## Work to do
Reproduce verbatim the part of the records below that opens with the line containing "Find the location of a particular element. The" and closes with the line containing "This screenshot has width=1456, height=819.", including both of those lines.

--- Begin Raw data ---

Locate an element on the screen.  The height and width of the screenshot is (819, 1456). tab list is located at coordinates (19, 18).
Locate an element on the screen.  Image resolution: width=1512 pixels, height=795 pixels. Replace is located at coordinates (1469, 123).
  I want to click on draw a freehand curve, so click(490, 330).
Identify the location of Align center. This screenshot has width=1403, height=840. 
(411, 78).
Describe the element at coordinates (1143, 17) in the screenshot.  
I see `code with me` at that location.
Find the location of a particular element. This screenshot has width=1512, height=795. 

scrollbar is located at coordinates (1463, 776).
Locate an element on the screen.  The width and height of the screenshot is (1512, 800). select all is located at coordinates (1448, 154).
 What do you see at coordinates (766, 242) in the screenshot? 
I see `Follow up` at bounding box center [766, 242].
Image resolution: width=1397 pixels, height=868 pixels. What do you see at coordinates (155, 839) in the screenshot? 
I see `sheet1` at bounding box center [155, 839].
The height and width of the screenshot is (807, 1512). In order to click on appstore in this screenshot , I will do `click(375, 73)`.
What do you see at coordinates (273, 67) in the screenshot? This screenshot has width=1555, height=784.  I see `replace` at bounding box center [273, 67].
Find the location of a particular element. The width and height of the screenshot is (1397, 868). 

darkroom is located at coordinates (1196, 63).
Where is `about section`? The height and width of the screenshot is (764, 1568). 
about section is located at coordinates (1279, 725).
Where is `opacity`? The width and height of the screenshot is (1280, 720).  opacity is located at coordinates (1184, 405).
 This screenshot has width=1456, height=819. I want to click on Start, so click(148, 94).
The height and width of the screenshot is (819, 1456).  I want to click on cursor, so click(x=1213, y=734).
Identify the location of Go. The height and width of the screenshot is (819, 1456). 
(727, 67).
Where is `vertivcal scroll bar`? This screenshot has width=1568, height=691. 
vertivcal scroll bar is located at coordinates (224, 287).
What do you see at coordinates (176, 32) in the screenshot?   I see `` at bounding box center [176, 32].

--- End Raw data ---

## The reply
Find the location of a particular element. The width and height of the screenshot is (1397, 868). 

darkroom is located at coordinates (1196, 63).
Where is `about section`? The height and width of the screenshot is (764, 1568). 
about section is located at coordinates (1279, 725).
Where is `opacity`? The width and height of the screenshot is (1280, 720).  opacity is located at coordinates (1184, 405).
 This screenshot has width=1456, height=819. I want to click on Start, so click(148, 94).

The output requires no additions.